Due colpi nella stessa notte, vetrine sfondate e ladri indisturbati a Rivarolo

Raid tra via Ivrea e l’alba, fallisce il primo assalto poi il colpo riesce dall’altra parte della strada

Due colpi nella stessa notte

Due colpi nella stessa notte, vetrine sfondate e ladri indisturbati a Rivarolo

Non si sono fermati davanti agli allarmi, non hanno rallentato di fronte alle telecamere, né si sono fatti scoraggiare dal rumore che ha squarciato il silenzio della notte. I ladri entrati in azione a Rivarolo tra sabato 27 e domenica 28 dicembre, poco prima delle 4.30, hanno colpito con una determinazione che inquieta e lascia dietro di sé più di una domanda sulla sicurezza notturna della città.

Il teatro del doppio raid è via Ivrea, una delle arterie più illuminate e sorvegliate del centro commerciale urbano.
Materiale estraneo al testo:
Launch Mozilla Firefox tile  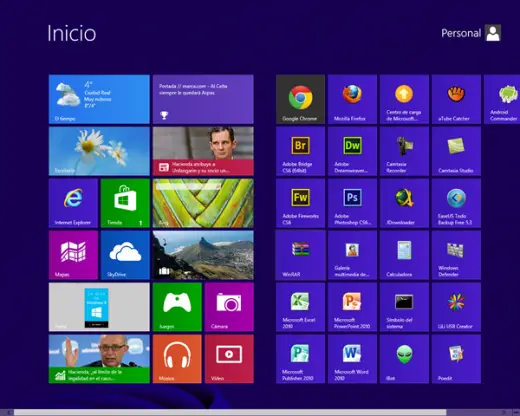[x=352, y=99]
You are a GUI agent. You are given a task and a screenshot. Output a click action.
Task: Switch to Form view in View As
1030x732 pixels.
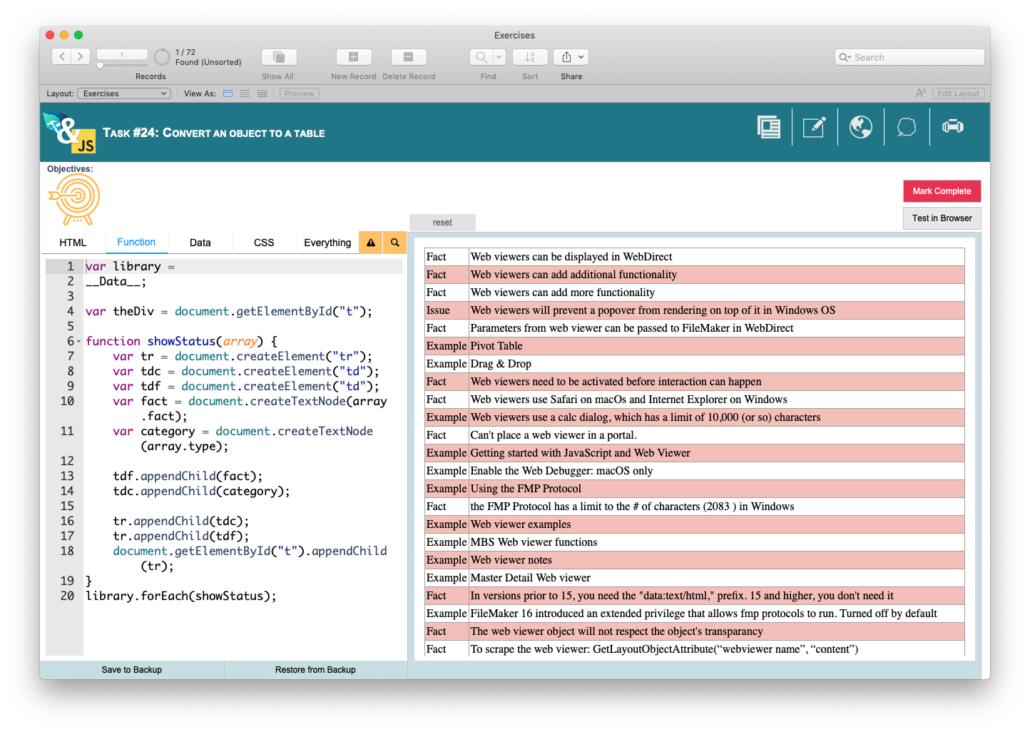(x=228, y=94)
Un’azione rapida, ma tutt’altro che improvvisata, consumata sotto l’occhio vigile delle telecamere comunali e di diversi impianti privati, che però non sono bastati a fermare i malviventi.
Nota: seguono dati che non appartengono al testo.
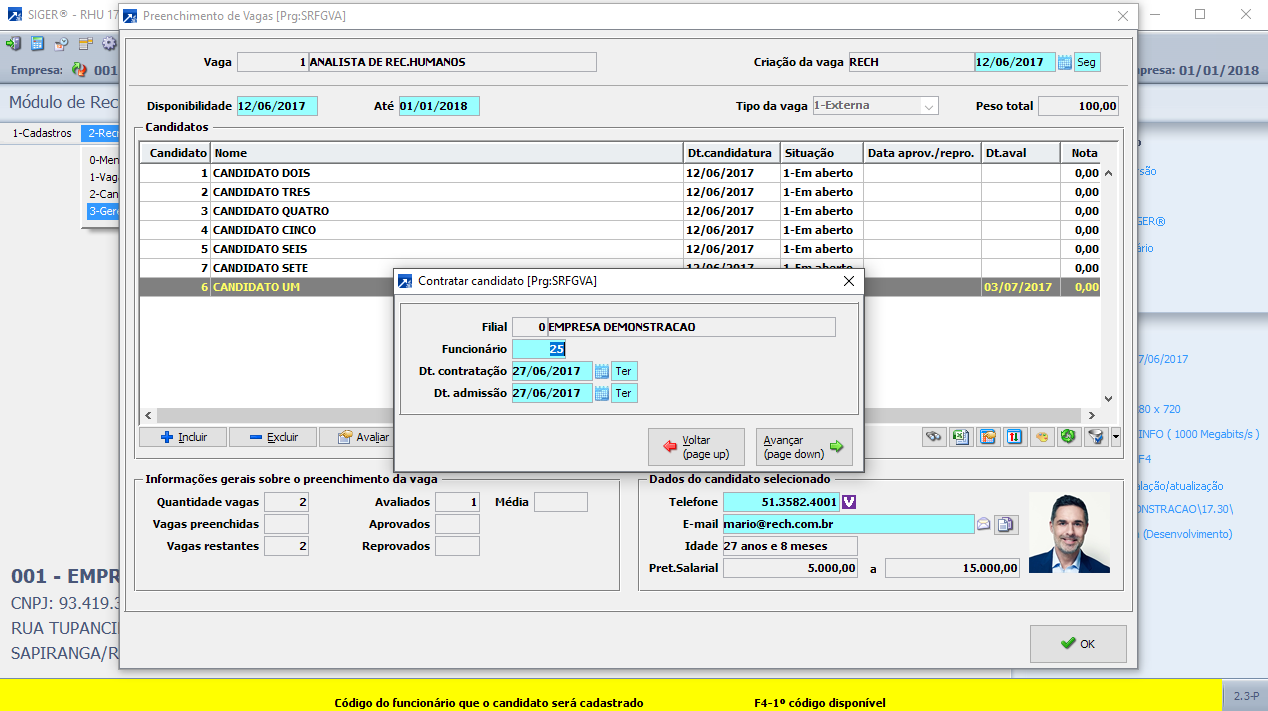Open calendar picker next to Criação da vaga
The height and width of the screenshot is (711, 1268).
coord(1064,62)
Il primo tentativo va a vuoto. Le vetrine di Zendress vengono colpite ripetutamente con una mazza o un martello, ma il vetro resiste. I colpi risuonano nella strada, gli allarmi entrano in funzione, le luci si accendono. Un momento di esitazione, poi la scelta che cambia l’esito della notte: non scappare, ma spostarsi di pochi metri.

I ladri attraversano la carreggiata, incuranti del frastuono e dei sistemi di sicurezza ormai attivati, e puntano dritti verso Class Collection. Qui la situazione è diversa. La vetrata cede in pochi istanti, l’ingresso viene forzato e il negozio violato mentre gli allarmi continuano a suonare. All’interno, i malviventi arraffano merce di piccole dimensioni, soprattutto camicie e giacche da uomo di buona qualità, scegliendo in fretta, senza apparente criterio, come chi sa di avere poco tempo ma non teme di essere fermato.
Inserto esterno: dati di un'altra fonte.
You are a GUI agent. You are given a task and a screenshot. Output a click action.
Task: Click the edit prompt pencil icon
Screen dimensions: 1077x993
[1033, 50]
Poi la fuga, rapida quanto l’azione. Restano a terra vetri in frantumi, danni evidenti e una sensazione di vulnerabilità che, all’alba, si trasforma in rabbia. Rabbia che monta tra i commercianti della zona, sempre più esasperati. «Siamo sbigottiti: nonostante le pattuglie dei carabinieri e le telecamere questi malviventi si comportano come fossero i padroni della città», è uno dei commenti raccolti nelle ore successive.

Sull’episodio indagano i carabinieri, che stanno analizzando le immagini delle numerose telecamere presenti lungo via Ivrea e nelle immediate vicinanze. Le registrazioni, insieme ad alcuni riscontri investigativi, fanno ritenere che gli autori possano essere identificati in tempi relativamente brevi. Ma intanto resta il segno di una notte che ha colpito duro, non solo per i danni materiali, ma per il messaggio che lascia: ladri capaci di agire con freddezza, ignorando tutto ciò che dovrebbe fermarli.